§ Exercise data
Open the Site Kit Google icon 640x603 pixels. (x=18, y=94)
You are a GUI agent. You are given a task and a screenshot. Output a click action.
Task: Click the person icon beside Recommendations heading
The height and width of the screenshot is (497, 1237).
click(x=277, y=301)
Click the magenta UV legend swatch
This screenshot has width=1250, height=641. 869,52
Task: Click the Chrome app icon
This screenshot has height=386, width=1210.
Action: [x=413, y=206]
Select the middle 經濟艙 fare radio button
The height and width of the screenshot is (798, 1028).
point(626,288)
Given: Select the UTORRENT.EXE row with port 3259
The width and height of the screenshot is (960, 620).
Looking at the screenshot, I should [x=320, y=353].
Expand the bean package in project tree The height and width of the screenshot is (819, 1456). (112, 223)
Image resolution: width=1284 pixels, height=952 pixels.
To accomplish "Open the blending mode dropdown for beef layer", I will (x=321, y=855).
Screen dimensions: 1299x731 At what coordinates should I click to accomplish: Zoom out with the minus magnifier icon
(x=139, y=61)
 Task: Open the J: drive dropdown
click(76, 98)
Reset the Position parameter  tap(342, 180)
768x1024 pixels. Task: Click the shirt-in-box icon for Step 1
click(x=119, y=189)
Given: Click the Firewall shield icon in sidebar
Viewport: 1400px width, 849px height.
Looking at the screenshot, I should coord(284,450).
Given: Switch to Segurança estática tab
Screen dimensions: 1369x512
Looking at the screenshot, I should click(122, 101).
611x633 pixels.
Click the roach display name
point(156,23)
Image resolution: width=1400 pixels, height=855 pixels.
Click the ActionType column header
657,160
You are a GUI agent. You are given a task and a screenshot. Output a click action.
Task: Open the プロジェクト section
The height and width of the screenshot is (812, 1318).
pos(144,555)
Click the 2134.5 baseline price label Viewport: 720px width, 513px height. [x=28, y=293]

§ The task
Convert every line of the listing above into a Markdown table with two columns, Row for the line's number and Entry for its text, and leave out any blank lines.

§ Finished exercise
| Row | Entry |
|---|---|
| 1 | Open the Site Kit Google icon 640x603 pixels. (x=18, y=94) |
| 2 | You are a GUI agent. You are given a task and a screenshot. Output a click action. |
| 3 | Task: Click the person icon beside Recommendations heading |
| 4 | The height and width of the screenshot is (497, 1237). |
| 5 | click(x=277, y=301) |
| 6 | Click the magenta UV legend swatch |
| 7 | This screenshot has width=1250, height=641. 869,52 |
| 8 | Task: Click the Chrome app icon |
| 9 | This screenshot has height=386, width=1210. |
| 10 | Action: [x=413, y=206] |
| 11 | Select the middle 經濟艙 fare radio button |
| 12 | The height and width of the screenshot is (798, 1028). |
| 13 | point(626,288) |
| 14 | Given: Select the UTORRENT.EXE row with port 3259 |
| 15 | The width and height of the screenshot is (960, 620). |
| 16 | Looking at the screenshot, I should [x=320, y=353]. |
| 17 | Expand the bean package in project tree The height and width of the screenshot is (819, 1456). (112, 223) |
| 18 | Image resolution: width=1284 pixels, height=952 pixels. |
| 19 | To accomplish "Open the blending mode dropdown for beef layer", I will (x=321, y=855). |
| 20 | Screen dimensions: 1299x731 At what coordinates should I click to accomplish: Zoom out with the minus magnifier icon |
| 21 | (x=139, y=61) |
| 22 |  Task: Open the J: drive dropdown |
| 23 | click(76, 98) |
| 24 | Reset the Position parameter  tap(342, 180) |
| 25 | 768x1024 pixels. Task: Click the shirt-in-box icon for Step 1 |
| 26 | click(x=119, y=189) |
| 27 | Given: Click the Firewall shield icon in sidebar |
| 28 | Viewport: 1400px width, 849px height. |
| 29 | Looking at the screenshot, I should coord(284,450). |
| 30 | Given: Switch to Segurança estática tab |
| 31 | Screen dimensions: 1369x512 |
| 32 | Looking at the screenshot, I should click(122, 101). |
| 33 | 611x633 pixels. |
| 34 | Click the roach display name |
| 35 | point(156,23) |
| 36 | Image resolution: width=1400 pixels, height=855 pixels. |
| 37 | Click the ActionType column header |
| 38 | 657,160 |
| 39 | You are a GUI agent. You are given a task and a screenshot. Output a click action. |
| 40 | Task: Open the プロジェクト section |
| 41 | The height and width of the screenshot is (812, 1318). |
| 42 | pos(144,555) |
| 43 | Click the 2134.5 baseline price label Viewport: 720px width, 513px height. [x=28, y=293] |